** DATA FOR REVIEW follows **

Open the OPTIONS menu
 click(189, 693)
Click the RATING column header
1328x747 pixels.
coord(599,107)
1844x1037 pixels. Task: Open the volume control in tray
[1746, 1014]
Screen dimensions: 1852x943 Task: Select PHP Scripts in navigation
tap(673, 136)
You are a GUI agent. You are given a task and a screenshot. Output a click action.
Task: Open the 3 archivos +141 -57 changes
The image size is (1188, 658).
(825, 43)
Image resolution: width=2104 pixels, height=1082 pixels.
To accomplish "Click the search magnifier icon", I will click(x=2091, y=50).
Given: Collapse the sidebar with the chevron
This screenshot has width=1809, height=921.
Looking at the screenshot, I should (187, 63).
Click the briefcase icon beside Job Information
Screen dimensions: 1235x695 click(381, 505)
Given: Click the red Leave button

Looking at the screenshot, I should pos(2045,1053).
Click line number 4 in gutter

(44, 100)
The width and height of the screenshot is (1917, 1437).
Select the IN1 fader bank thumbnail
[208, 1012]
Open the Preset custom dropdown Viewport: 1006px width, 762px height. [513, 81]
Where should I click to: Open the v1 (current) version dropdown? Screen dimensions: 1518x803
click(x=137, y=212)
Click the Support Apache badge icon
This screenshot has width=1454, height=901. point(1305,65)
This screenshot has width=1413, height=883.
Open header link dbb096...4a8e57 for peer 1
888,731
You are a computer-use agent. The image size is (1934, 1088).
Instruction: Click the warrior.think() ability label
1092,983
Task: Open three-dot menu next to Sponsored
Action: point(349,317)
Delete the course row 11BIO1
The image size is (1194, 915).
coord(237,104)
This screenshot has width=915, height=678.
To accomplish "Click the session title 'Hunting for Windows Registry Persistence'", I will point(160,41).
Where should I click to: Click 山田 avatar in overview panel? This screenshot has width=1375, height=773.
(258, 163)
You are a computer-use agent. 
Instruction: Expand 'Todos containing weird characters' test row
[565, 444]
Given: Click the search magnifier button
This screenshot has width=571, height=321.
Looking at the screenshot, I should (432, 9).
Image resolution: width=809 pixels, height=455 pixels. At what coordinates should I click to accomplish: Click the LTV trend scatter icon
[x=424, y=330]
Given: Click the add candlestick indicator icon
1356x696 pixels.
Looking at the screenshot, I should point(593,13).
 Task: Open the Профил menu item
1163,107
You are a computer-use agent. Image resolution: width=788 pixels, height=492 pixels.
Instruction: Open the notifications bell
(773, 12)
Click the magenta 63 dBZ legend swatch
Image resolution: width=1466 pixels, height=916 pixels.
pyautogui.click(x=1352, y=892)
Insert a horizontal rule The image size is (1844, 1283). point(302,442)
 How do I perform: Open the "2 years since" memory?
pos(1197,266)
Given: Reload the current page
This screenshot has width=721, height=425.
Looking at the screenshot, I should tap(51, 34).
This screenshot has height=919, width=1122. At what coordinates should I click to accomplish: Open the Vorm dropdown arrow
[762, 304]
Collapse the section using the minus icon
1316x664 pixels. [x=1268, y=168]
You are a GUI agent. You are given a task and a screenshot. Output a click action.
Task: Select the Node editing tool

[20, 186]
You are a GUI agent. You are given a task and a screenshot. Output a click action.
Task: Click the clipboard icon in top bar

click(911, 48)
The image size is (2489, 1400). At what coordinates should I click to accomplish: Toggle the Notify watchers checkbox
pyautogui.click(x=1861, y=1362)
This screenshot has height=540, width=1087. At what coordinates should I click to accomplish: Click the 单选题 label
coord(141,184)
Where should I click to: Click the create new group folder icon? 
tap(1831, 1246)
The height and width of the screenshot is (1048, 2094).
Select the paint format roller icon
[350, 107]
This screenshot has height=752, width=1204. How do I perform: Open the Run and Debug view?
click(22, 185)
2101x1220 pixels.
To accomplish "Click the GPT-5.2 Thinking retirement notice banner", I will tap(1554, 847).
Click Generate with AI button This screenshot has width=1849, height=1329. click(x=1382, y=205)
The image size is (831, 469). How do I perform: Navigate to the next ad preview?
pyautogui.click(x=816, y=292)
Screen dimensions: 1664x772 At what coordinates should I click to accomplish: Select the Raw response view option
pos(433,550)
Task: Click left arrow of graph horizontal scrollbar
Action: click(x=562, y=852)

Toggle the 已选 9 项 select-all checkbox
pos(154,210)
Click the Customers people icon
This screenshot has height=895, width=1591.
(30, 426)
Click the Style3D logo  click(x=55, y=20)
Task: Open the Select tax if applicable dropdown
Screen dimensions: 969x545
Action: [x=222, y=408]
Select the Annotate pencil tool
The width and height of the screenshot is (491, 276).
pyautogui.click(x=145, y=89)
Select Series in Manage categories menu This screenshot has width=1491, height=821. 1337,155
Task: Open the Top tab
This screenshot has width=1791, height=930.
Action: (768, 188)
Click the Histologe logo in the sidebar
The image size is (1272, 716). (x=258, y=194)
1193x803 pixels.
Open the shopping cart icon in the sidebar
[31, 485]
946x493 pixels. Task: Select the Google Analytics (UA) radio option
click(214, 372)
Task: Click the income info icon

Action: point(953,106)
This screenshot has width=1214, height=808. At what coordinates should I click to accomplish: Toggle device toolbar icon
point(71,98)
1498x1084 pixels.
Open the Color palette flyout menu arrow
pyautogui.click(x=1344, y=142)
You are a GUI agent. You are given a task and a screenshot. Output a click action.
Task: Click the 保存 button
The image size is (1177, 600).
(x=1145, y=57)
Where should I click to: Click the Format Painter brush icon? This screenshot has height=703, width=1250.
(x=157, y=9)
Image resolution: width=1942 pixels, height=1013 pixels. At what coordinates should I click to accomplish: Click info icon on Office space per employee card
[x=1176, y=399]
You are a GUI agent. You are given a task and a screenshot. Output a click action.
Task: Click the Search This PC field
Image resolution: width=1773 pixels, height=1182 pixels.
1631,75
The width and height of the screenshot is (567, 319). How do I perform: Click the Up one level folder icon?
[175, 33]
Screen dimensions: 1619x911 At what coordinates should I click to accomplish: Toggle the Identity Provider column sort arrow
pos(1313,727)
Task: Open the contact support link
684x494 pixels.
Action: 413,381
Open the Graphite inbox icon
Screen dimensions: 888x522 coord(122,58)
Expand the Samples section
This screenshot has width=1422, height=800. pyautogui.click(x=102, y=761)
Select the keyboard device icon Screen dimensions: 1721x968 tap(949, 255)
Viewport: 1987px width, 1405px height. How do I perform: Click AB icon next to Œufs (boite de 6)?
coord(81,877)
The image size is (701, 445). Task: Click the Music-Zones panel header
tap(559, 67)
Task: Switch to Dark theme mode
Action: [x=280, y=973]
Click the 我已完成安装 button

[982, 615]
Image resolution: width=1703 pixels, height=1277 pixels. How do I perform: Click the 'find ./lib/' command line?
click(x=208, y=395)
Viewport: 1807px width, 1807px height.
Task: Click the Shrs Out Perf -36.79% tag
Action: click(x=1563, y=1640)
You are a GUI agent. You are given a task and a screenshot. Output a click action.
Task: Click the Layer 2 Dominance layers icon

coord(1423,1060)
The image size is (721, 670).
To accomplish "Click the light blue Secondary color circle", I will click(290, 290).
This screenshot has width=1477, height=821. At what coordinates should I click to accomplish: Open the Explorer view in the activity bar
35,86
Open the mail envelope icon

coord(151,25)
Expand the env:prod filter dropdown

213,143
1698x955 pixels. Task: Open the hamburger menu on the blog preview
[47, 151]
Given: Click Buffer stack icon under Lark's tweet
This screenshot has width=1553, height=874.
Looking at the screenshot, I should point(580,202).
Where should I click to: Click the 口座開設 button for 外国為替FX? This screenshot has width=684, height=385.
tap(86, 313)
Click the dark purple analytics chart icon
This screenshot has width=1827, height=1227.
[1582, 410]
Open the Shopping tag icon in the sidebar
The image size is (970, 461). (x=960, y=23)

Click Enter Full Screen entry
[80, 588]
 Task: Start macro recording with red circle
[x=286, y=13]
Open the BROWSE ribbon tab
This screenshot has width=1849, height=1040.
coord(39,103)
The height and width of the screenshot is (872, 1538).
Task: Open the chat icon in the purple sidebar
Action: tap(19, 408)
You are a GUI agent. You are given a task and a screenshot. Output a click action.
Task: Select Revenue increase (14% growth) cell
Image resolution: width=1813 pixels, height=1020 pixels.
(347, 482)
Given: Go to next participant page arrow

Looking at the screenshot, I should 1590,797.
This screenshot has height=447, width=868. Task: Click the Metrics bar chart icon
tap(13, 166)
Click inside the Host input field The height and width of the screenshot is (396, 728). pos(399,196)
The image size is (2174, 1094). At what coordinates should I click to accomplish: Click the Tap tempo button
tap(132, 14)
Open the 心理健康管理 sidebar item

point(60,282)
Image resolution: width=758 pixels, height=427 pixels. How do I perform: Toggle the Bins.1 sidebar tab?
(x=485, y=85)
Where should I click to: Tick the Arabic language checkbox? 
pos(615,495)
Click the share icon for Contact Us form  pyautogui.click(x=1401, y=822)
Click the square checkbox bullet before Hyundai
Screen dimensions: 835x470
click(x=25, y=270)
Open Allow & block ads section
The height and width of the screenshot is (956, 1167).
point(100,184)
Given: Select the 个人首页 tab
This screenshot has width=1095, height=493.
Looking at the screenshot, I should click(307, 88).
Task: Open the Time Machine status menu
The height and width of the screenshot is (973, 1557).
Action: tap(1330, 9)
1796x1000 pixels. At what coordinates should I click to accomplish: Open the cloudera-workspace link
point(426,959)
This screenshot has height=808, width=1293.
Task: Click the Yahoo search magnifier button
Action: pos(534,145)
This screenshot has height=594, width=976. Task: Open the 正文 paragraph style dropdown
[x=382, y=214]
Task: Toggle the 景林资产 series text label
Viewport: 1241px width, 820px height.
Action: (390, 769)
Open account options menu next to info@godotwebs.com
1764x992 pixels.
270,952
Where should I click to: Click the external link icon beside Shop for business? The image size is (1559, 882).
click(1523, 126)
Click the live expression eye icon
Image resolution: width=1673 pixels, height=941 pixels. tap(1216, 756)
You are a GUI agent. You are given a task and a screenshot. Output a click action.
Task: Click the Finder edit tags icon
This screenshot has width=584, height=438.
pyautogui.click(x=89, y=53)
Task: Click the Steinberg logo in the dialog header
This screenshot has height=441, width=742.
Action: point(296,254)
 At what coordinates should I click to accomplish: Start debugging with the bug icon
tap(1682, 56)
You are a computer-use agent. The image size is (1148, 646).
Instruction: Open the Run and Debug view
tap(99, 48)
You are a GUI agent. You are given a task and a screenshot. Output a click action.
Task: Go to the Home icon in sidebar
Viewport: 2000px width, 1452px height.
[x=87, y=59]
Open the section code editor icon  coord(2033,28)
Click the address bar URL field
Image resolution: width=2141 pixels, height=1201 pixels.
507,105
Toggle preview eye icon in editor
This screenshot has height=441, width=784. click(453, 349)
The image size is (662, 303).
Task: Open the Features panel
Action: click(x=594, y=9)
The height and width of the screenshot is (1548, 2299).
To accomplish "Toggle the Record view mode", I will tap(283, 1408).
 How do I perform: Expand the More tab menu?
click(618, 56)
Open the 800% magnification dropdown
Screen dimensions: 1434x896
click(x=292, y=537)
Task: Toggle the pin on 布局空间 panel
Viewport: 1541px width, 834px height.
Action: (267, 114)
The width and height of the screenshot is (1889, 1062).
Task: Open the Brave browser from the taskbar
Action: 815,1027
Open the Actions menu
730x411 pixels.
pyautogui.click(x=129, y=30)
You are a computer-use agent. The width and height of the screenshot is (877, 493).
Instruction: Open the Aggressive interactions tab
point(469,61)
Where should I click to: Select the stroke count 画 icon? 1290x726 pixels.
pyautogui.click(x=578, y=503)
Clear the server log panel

** End of DATA FOR REVIEW **

EXERCISE DIRECTIONS
All lines in the records above with "computer" need to be found and copied.

ANSWER SPACE
You are a computer-use agent. The image size is (1934, 1088).
You are a computer-use agent. 
You are a computer-use agent. Image resolution: width=788 pixels, height=492 pixels.
You are a computer-use agent. The image size is (1148, 646).
You are a computer-use agent. The width and height of the screenshot is (877, 493).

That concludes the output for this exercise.